[[ TASK DATA, beginning ]]
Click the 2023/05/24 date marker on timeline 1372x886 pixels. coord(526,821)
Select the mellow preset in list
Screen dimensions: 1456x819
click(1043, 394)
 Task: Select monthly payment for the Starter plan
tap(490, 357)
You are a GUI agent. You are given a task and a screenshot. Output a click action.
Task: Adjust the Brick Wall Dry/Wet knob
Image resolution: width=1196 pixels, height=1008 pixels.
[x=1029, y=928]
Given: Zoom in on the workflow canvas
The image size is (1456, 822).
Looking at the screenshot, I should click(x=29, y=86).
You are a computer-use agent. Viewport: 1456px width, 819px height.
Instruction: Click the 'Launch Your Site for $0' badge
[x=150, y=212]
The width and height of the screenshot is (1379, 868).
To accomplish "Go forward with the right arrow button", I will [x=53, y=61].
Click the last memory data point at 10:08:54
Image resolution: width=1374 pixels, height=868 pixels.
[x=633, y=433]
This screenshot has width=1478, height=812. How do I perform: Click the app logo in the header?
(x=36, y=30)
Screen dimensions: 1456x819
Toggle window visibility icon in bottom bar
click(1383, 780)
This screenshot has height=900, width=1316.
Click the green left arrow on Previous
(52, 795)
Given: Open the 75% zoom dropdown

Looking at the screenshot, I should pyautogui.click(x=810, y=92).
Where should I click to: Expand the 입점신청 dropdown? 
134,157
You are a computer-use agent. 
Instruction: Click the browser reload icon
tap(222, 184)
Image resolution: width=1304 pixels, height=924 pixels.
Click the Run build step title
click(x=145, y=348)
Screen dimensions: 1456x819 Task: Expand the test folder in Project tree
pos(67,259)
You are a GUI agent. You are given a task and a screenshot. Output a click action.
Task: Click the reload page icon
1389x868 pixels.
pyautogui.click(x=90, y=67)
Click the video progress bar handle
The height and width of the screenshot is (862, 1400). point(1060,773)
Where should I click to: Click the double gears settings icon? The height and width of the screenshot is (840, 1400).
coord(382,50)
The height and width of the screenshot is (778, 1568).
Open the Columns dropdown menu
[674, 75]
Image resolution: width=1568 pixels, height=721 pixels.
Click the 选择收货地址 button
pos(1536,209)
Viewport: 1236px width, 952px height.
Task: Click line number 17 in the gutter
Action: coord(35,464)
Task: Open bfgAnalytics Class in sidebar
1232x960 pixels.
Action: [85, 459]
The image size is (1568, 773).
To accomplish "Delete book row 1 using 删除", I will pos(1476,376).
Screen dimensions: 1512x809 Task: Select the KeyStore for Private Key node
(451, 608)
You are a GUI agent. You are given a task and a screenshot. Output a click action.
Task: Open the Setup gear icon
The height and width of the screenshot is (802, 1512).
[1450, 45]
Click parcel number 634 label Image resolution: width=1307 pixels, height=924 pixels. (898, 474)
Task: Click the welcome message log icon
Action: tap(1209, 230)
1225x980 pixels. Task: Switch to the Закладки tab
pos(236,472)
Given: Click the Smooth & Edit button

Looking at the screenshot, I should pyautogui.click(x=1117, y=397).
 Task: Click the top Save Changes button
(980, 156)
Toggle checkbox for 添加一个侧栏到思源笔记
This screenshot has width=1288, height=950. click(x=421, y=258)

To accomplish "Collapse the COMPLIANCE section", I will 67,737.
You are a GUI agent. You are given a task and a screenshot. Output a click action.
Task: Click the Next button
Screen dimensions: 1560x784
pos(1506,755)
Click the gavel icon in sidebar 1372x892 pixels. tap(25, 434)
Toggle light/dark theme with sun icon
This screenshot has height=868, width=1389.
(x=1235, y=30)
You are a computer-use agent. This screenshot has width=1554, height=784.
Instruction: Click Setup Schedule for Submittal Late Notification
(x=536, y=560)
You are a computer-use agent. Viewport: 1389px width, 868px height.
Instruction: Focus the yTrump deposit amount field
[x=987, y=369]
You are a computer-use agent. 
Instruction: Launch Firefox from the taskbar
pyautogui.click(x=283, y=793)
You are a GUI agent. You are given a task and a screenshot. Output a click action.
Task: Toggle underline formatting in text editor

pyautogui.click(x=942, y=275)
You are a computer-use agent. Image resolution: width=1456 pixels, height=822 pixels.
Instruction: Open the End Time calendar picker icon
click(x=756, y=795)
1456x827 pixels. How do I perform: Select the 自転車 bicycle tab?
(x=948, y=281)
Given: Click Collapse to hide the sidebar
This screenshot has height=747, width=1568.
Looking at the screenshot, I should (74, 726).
[[ TASK DATA, end ]]
- [TO DO]
Could you print all of the data above once more, unaltered?

- [EXERCISE OUTPUT]
Click the 2023/05/24 date marker on timeline 1372x886 pixels. coord(526,821)
Select the mellow preset in list
Screen dimensions: 1456x819
click(1043, 394)
 Task: Select monthly payment for the Starter plan
tap(490, 357)
You are a GUI agent. You are given a task and a screenshot. Output a click action.
Task: Adjust the Brick Wall Dry/Wet knob
Image resolution: width=1196 pixels, height=1008 pixels.
[x=1029, y=928]
Given: Zoom in on the workflow canvas
The image size is (1456, 822).
Looking at the screenshot, I should click(x=29, y=86).
You are a computer-use agent. Viewport: 1456px width, 819px height.
Instruction: Click the 'Launch Your Site for $0' badge
[x=150, y=212]
The width and height of the screenshot is (1379, 868).
To accomplish "Go forward with the right arrow button", I will [x=53, y=61].
Click the last memory data point at 10:08:54
Image resolution: width=1374 pixels, height=868 pixels.
[x=633, y=433]
This screenshot has width=1478, height=812. How do I perform: Click the app logo in the header?
(x=36, y=30)
Screen dimensions: 1456x819
Toggle window visibility icon in bottom bar
click(1383, 780)
This screenshot has height=900, width=1316.
Click the green left arrow on Previous
(52, 795)
Given: Open the 75% zoom dropdown

Looking at the screenshot, I should pyautogui.click(x=810, y=92).
Where should I click to: Expand the 입점신청 dropdown? 
134,157
You are a computer-use agent. 
Instruction: Click the browser reload icon
tap(222, 184)
Image resolution: width=1304 pixels, height=924 pixels.
Click the Run build step title
click(x=145, y=348)
Screen dimensions: 1456x819 Task: Expand the test folder in Project tree
pos(67,259)
You are a GUI agent. You are given a task and a screenshot. Output a click action.
Task: Click the reload page icon
1389x868 pixels.
pyautogui.click(x=90, y=67)
Click the video progress bar handle
The height and width of the screenshot is (862, 1400). point(1060,773)
Where should I click to: Click the double gears settings icon? The height and width of the screenshot is (840, 1400).
coord(382,50)
The height and width of the screenshot is (778, 1568).
Open the Columns dropdown menu
[674, 75]
Image resolution: width=1568 pixels, height=721 pixels.
Click the 选择收货地址 button
pos(1536,209)
Viewport: 1236px width, 952px height.
Task: Click line number 17 in the gutter
Action: coord(35,464)
Task: Open bfgAnalytics Class in sidebar
1232x960 pixels.
Action: [85, 459]
The image size is (1568, 773).
To accomplish "Delete book row 1 using 删除", I will pos(1476,376).
Screen dimensions: 1512x809 Task: Select the KeyStore for Private Key node
(451, 608)
You are a GUI agent. You are given a task and a screenshot. Output a click action.
Task: Open the Setup gear icon
The height and width of the screenshot is (802, 1512).
[1450, 45]
Click parcel number 634 label Image resolution: width=1307 pixels, height=924 pixels. (898, 474)
Task: Click the welcome message log icon
Action: tap(1209, 230)
1225x980 pixels. Task: Switch to the Закладки tab
pos(236,472)
Given: Click the Smooth & Edit button

Looking at the screenshot, I should pyautogui.click(x=1117, y=397).
 Task: Click the top Save Changes button
(980, 156)
Toggle checkbox for 添加一个侧栏到思源笔记
This screenshot has width=1288, height=950. click(x=421, y=258)

To accomplish "Collapse the COMPLIANCE section", I will 67,737.
You are a GUI agent. You are given a task and a screenshot. Output a click action.
Task: Click the Next button
Screen dimensions: 1560x784
pos(1506,755)
Click the gavel icon in sidebar 1372x892 pixels. tap(25, 434)
Toggle light/dark theme with sun icon
This screenshot has height=868, width=1389.
(x=1235, y=30)
You are a computer-use agent. This screenshot has width=1554, height=784.
Instruction: Click Setup Schedule for Submittal Late Notification
(x=536, y=560)
You are a computer-use agent. Viewport: 1389px width, 868px height.
Instruction: Focus the yTrump deposit amount field
[x=987, y=369]
You are a computer-use agent. 
Instruction: Launch Firefox from the taskbar
pyautogui.click(x=283, y=793)
You are a GUI agent. You are given a task and a screenshot. Output a click action.
Task: Toggle underline formatting in text editor

pyautogui.click(x=942, y=275)
You are a computer-use agent. Image resolution: width=1456 pixels, height=822 pixels.
Instruction: Open the End Time calendar picker icon
click(x=756, y=795)
1456x827 pixels. How do I perform: Select the 自転車 bicycle tab?
(x=948, y=281)
Given: Click Collapse to hide the sidebar
This screenshot has height=747, width=1568.
Looking at the screenshot, I should (74, 726).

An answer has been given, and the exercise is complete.